▶ [Texto proporcionado]
Para empezar, imagino que el lector conocerá la historia de Arquímedes o la de los pósits como ejemplos de serendipia. En el primer caso, Arquímedes descubrió el principio que lleva su nombre, según el cual todo cuerpo sumergido en un fluido experimenta un empuje vertical y hacia arriba igual al peso del fluido desalojado, al intentar descubrir si una corona había sido confeccionada con las cantidades y la proporción de oro y plata que decía el artífice de la obra. En el segundo caso, Spencer Silver, Art Fry y la compañía 3M inventaron uno de los iconos del diseño creativo (sic) gracias al fracaso de los adhesivos de acrilato y la frustración por fijar separadores en las páginas de un libro.
¿Qué tienen realmente en común ambas historias? ¿El nudo? ¿El desenlace? No, en realidad ambas historias tienen en común que surgen a partir de un reto. Y eso es precisamente lo que proponen los buenos docentes a sus estudiantes: retos. El reto puede ser construir una cámara de fotos con una caja de zapatos, lanzar un cohete al espacio o grabar un documental sobre la posidonia. Lo importante es que los estudiantes lo sientan como un auténtico reto, algo a lo cual merece la pena dedicarle tiempo y atención.
A partir del reto comienza un auténtico viaje en el cual los estudiantes deben localizar información, comentarla, organizarla, darle sentido, buscar respuestas o plantearse nuevas preguntas. Aquí es donde creamos un tiempo y un espacio para el auténtico aprendizaje, aquel que se plantea preguntas y busca respuestas.
En realidad, en mi opinión la clave no es tanto el nivel de control que mantengamos sobre el proyecto sino el porcentaje de diálogo que permitamos. Ahí es donde están tanto el descubrimiento como el auténtico aprendizaje. ¡Qué le vamos a hacer! Cientos de años de Ciencias de la Educación nos han llevado a concluir que los estudiantes aprenden mejor simplemente hablando entre ellos para resolver problemas, en vez de escuchándonos a nosotros, los docentes, contarles cómo se resuelven esos problemas.
Claro que esto abre otro tema de debate: ¿qué será más enriquecedor para el aprendizaje, un agrupamiento de estudiantes homogéneo o uno heterogéneo? Aquí recurriremos a las Ciencias Sociales y en concreto a la Teoría de Redes. Esta nos dice que puede haber lazos fuertes y lazos débiles. Por ejemplo, el lazo que te une con tu pareja es un lazo fuerte; el lazo que te une con una persona que acabas de conocer es débil. Si lo contemplamos ahora junto con la Teoría de la Información, los lazos fuertes son poco informativos mientras que los lazos débiles suelen ser más informativos por la simple razón de que el vacío de la información entre ambas personas, que es el motor de la comunicación, es mayor. Por ello, como se suele decir, en la variedad está el gusto, así que una manera de fomentar el aprendizaje en la escuela es alternar grupos cooperativos heterogéneos con distintos formatos a lo largo del año escolar (siempre que se tomen las precauciones y se realicen las actuaciones necesarias para garantizar la cohesión suficiente en estos grupos de tal forma que el diálogo –y el trabajo– fluyan).

▶ [Tu tarea] Reproduce sin cambios todo el fragmento del texto sobre los retos en el aprendizaje que va desde "En realidad, en" hasta "resuelven esos problemas.". Las líneas no tienen ningún papel en esto.

▶ [Conjunto de datos]
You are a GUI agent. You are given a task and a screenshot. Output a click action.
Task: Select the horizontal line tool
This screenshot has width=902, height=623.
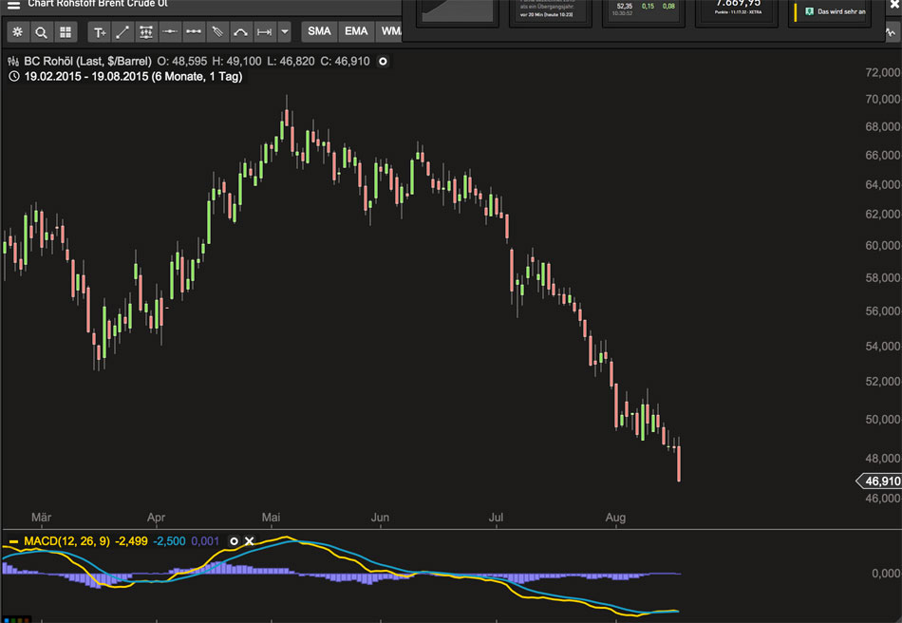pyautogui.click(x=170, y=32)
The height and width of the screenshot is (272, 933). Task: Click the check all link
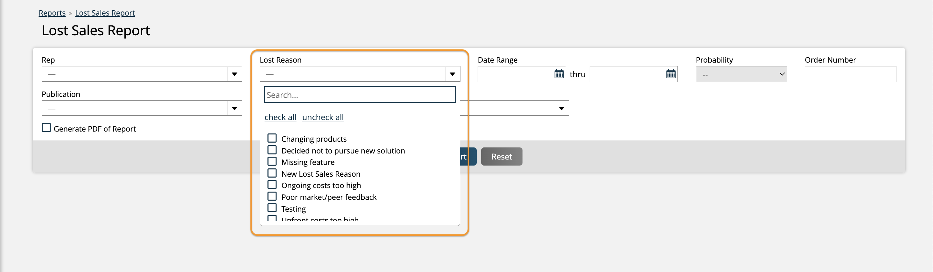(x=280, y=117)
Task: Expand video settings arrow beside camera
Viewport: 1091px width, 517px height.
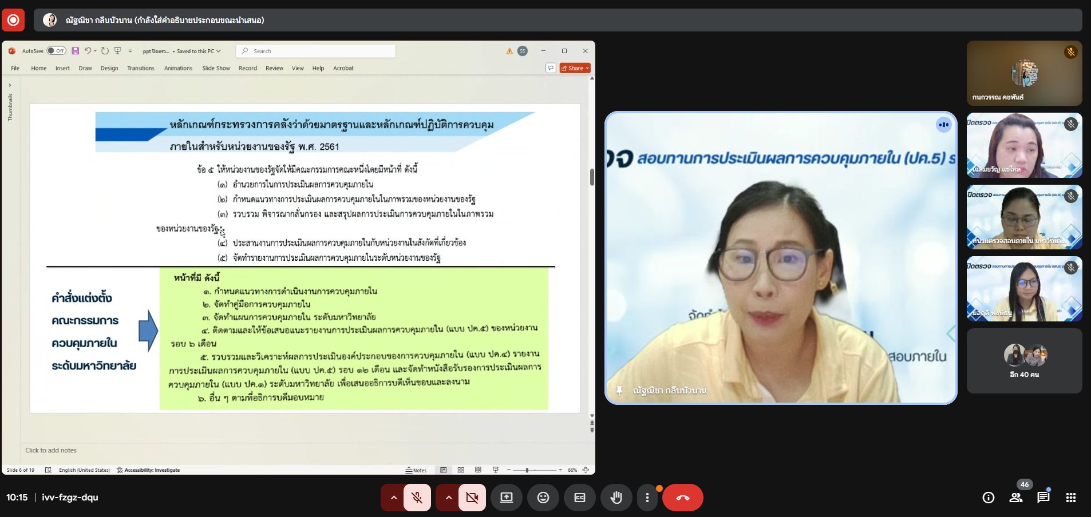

▶ [Tarea resuelta]
En realidad, en mi opinión la clave no es tanto el nivel de control que mantengamos sobre el proyecto sino el porcentaje de diálogo que permitamos. Ahí es donde están tanto el descubrimiento como el auténtico aprendizaje. ¡Qué le vamos a hacer! Cientos de años de Ciencias de la Educación nos han llevado a concluir que los estudiantes aprenden mejor simplemente hablando entre ellos para resolver problemas, en vez de escuchándonos a nosotros, los docentes, contarles cómo se resuelven esos problemas.